» **The problem**
Span requested from the data below: the line with "This screenshot has" through the line with "Task: Click the APEX Fusion logo", both included. Give only these lines again, exactly, and leave every picture out.

(Supplied material Opens)

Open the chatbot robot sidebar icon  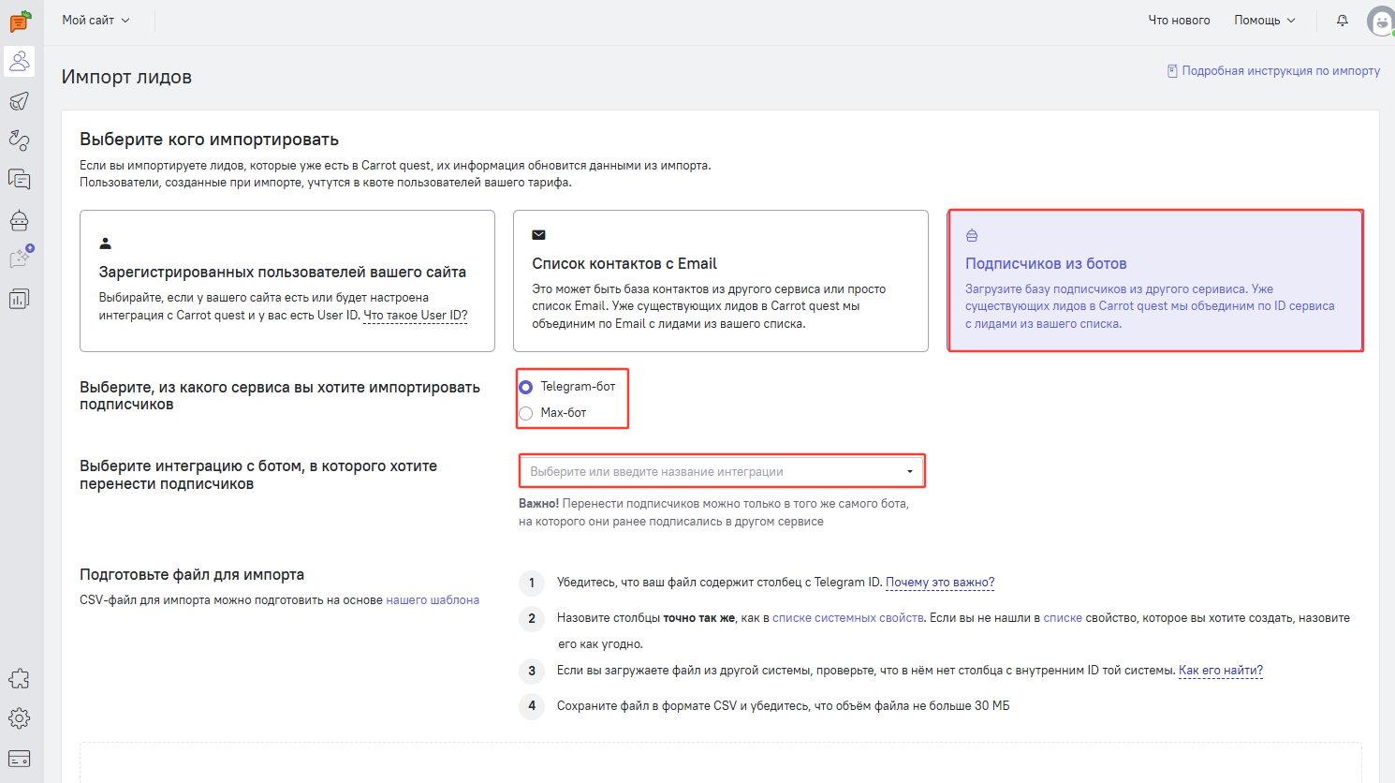[x=20, y=220]
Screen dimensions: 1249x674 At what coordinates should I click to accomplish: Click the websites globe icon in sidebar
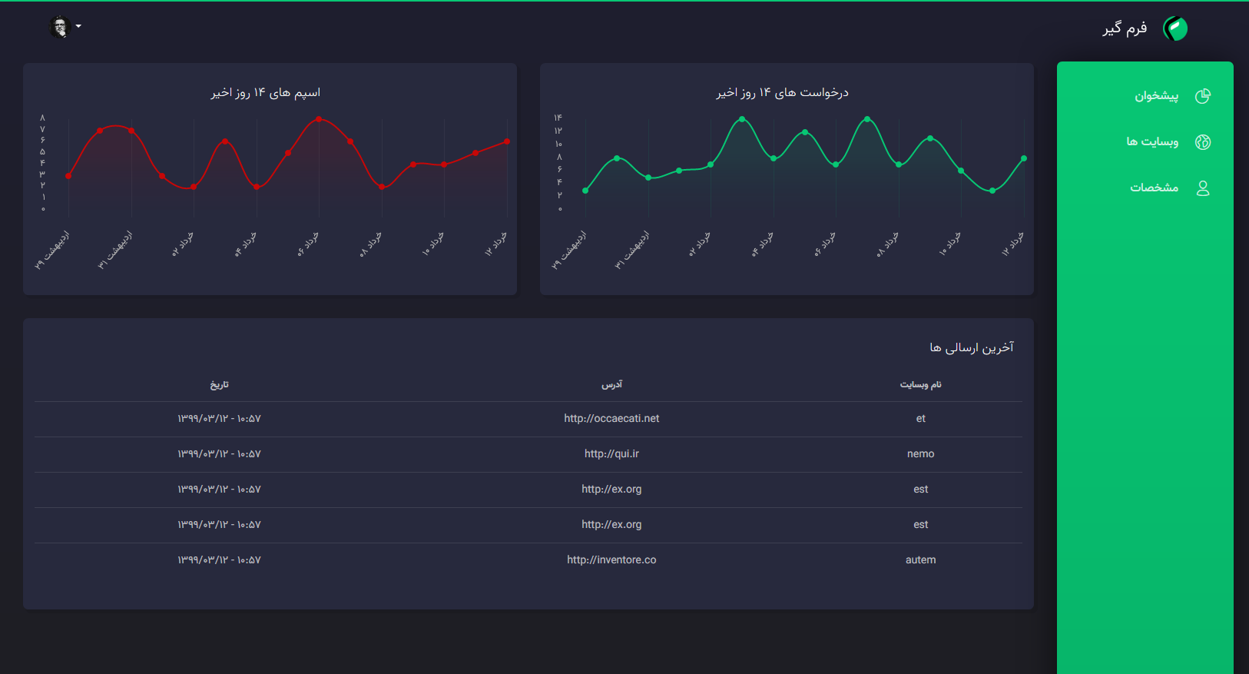point(1203,142)

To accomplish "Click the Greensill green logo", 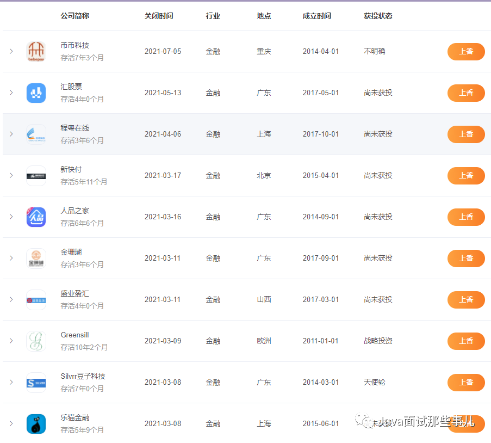I will (x=36, y=341).
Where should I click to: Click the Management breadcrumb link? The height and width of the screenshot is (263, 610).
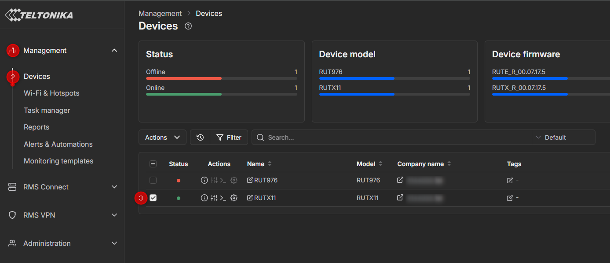click(160, 14)
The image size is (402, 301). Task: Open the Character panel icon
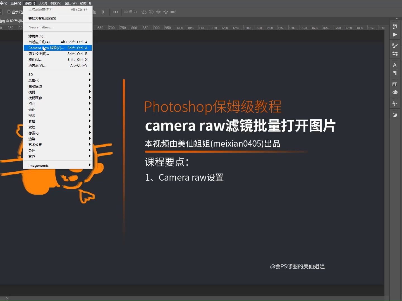[395, 65]
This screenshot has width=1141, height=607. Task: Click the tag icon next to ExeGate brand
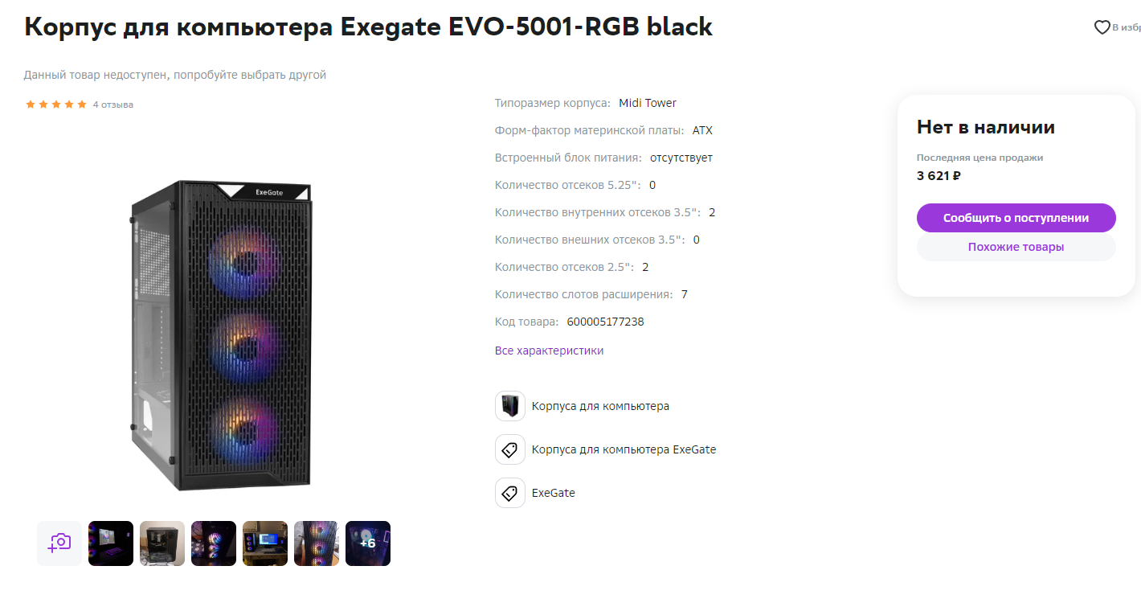click(510, 493)
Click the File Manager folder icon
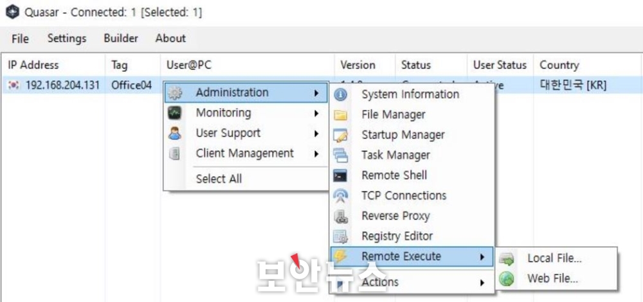The width and height of the screenshot is (643, 302). pos(340,116)
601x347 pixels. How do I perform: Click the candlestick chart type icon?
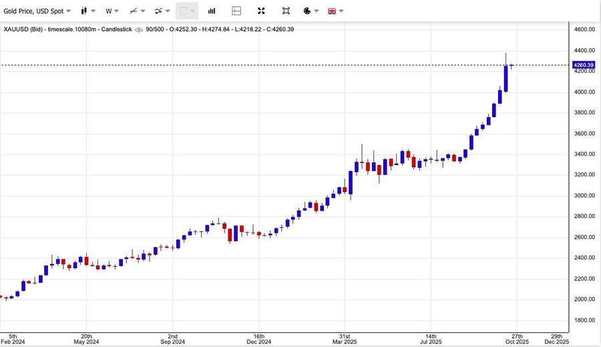pyautogui.click(x=83, y=11)
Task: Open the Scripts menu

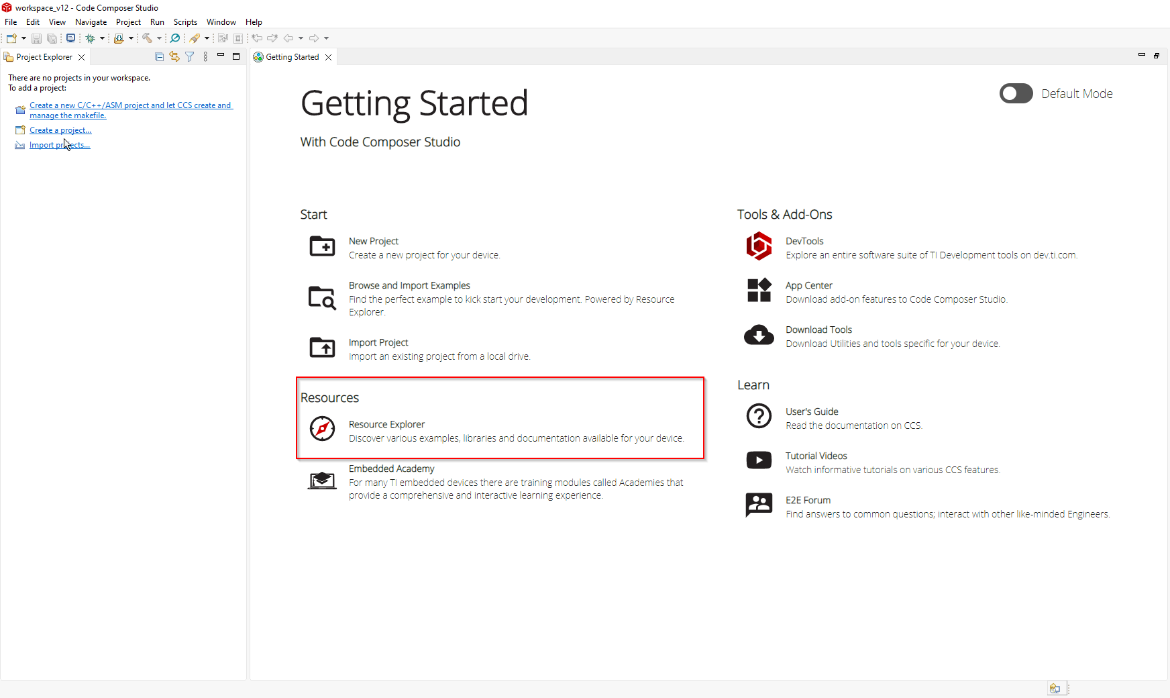Action: click(x=185, y=22)
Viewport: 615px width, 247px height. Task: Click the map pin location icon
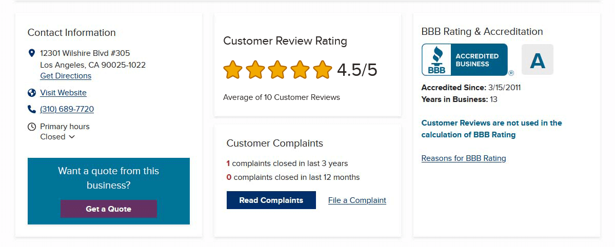(32, 53)
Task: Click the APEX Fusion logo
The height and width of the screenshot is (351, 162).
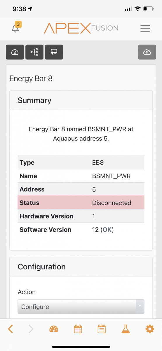Action: click(81, 28)
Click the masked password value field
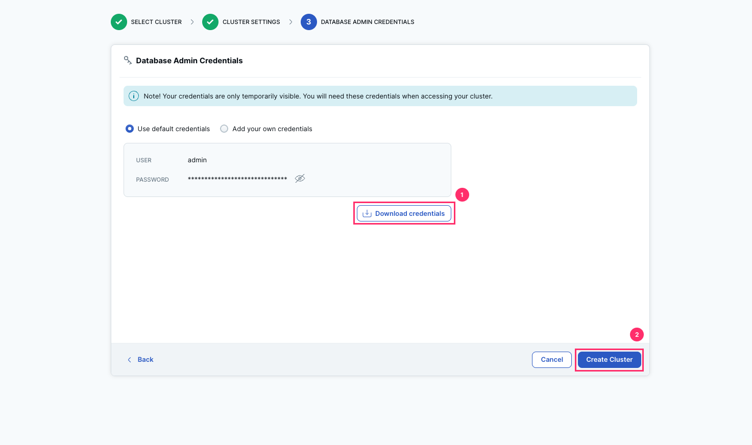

(Supplied material Closes)

» **Solution to the problem**
This screenshot has width=1141, height=607. Task: Click the tag icon next to ExeGate brand
click(510, 493)
Click the File Manager folder icon
The width and height of the screenshot is (643, 302). pos(340,116)
601x347 pixels. How do I perform: Click the candlestick chart type icon?
pyautogui.click(x=83, y=11)
Task: Open the Scripts menu

Action: click(x=185, y=22)
Viewport: 615px width, 247px height. Task: Click the map pin location icon
(32, 53)
Task: Click the APEX Fusion logo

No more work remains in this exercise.